> **SOURCE RECORDS**:
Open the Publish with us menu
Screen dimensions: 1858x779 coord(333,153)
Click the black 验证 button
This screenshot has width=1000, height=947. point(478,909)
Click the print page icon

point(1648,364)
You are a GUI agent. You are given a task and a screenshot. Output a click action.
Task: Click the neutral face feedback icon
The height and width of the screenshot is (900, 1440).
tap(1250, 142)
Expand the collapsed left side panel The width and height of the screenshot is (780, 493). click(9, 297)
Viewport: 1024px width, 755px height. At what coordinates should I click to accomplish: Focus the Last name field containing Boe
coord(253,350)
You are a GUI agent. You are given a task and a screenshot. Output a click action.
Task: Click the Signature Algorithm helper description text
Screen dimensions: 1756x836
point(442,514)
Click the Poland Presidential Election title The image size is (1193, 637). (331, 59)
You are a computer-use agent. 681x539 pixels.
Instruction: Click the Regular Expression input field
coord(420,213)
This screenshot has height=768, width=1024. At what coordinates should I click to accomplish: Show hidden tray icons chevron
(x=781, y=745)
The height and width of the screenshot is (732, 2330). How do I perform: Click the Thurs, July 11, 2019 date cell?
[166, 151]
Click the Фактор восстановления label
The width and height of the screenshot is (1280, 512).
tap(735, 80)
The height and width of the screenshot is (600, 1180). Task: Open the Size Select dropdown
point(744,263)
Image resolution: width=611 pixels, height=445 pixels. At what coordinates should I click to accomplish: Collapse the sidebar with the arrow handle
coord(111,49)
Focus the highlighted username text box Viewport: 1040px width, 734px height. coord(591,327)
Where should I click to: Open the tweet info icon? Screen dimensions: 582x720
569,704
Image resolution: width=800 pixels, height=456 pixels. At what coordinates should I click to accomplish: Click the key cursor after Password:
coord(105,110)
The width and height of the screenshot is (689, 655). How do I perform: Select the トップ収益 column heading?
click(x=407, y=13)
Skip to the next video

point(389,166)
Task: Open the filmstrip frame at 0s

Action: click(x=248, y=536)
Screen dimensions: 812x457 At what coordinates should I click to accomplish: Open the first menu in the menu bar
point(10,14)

> **INSTRUCTIONS TO FOLLOW**: Copy every line of the listing that includes the string "text".

> **EXPECTED ANSWER**:
Task: Click the Signature Algorithm helper description text
Focus the highlighted username text box Viewport: 1040px width, 734px height. coord(591,327)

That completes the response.